Cholera is a bacterial infection of the intestines, caused by the bacterium Vibrio Cholerae and it can result in death. Protect yourself and others by

  1. Knowing the signs and symptoms

When someone is infected, symptoms can appear a few hours later or can be as late as 5 days. Common symptoms of cholera include:

  • Watery and profuse amounts of diarrhea
  • nausea and vomiting
  • cramps, especially in the abdomen and legs

Very soon, signs and symptoms of severe dehydration will appear:

  • lack of energy
  • glassy or sunken eyes
  • dry mouth and extreme thirst
  • dry, shriveled skin
  • low urine output
  • a lack of tears
  • irregular heartbeat
  • low blood pressure

 

  1. Avoiding the possible sources

As the disease is usually spread through fecal contamination avoid

  • public sources of drinking water
  • drinking water that has not been treated with chlorine
  • food from street vendors
  • eating raw vegetables
  • eating fruit that cannot be peeled
  • public toilets with broken plumbing
  • eating food at informal eating places
  • eating food at large gatherings ( e.g. funerals )
  • ice cubes
  • ice cream
  1. Preventing the spread

Keeping your environment clean and keeping the waste contained and out of potential water sources is of the utmost importance.

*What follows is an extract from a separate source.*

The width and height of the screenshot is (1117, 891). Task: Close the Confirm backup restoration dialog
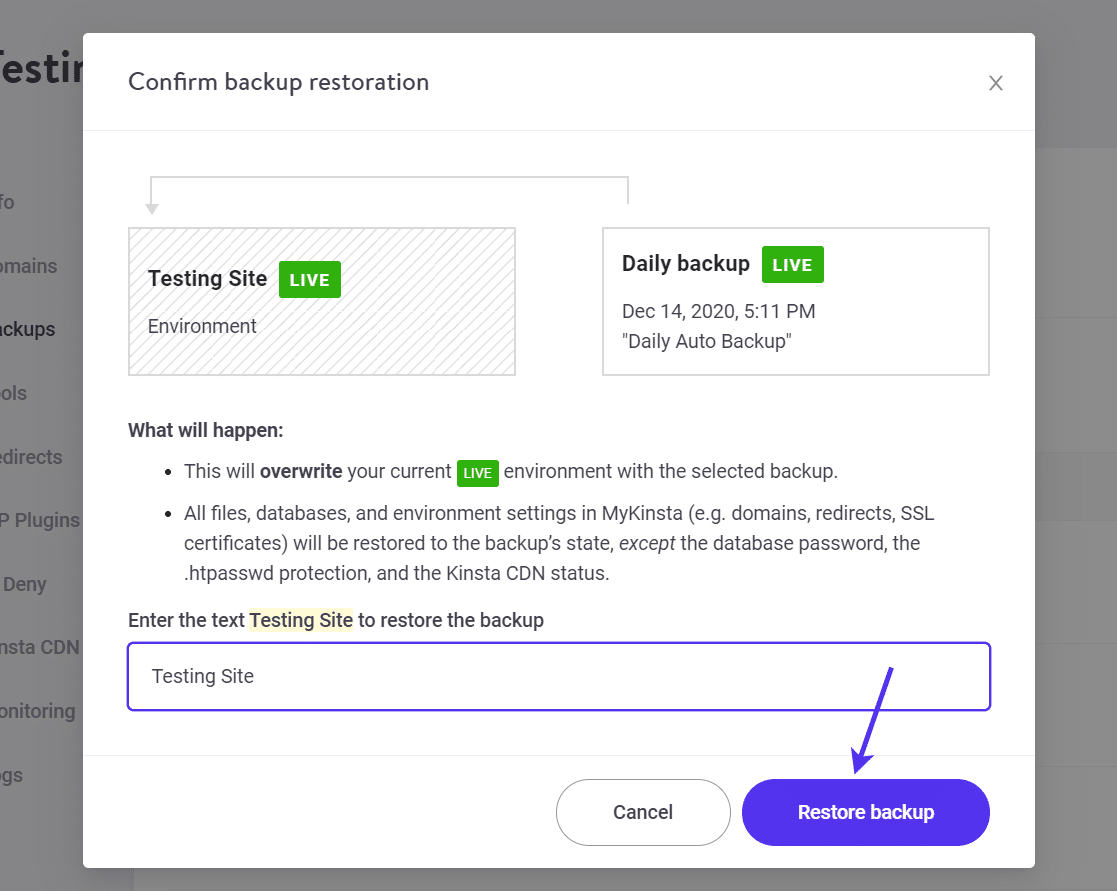click(x=996, y=83)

  • Sterilize or dispose of everything that is suspected of contamination or that was in contact with a person with cholera
  • Wash your hands well with soap and clean water, after you use the bathroom
  • Wash your hands well with soap and clean water before you prepare food
  • Boil or disinfect any water that you’ll use to prepare food
  • Drink sterilized bottled water
  • Carry a liquid sanitizer on your person to use where there is no water or soap.
  • If you develop symptoms of cholera go to the nearest health facility immediately

Even if you’re sure it’s not cholera, dehydration is a severe medical condition regardless of the cause, and it needs to be treated quickly.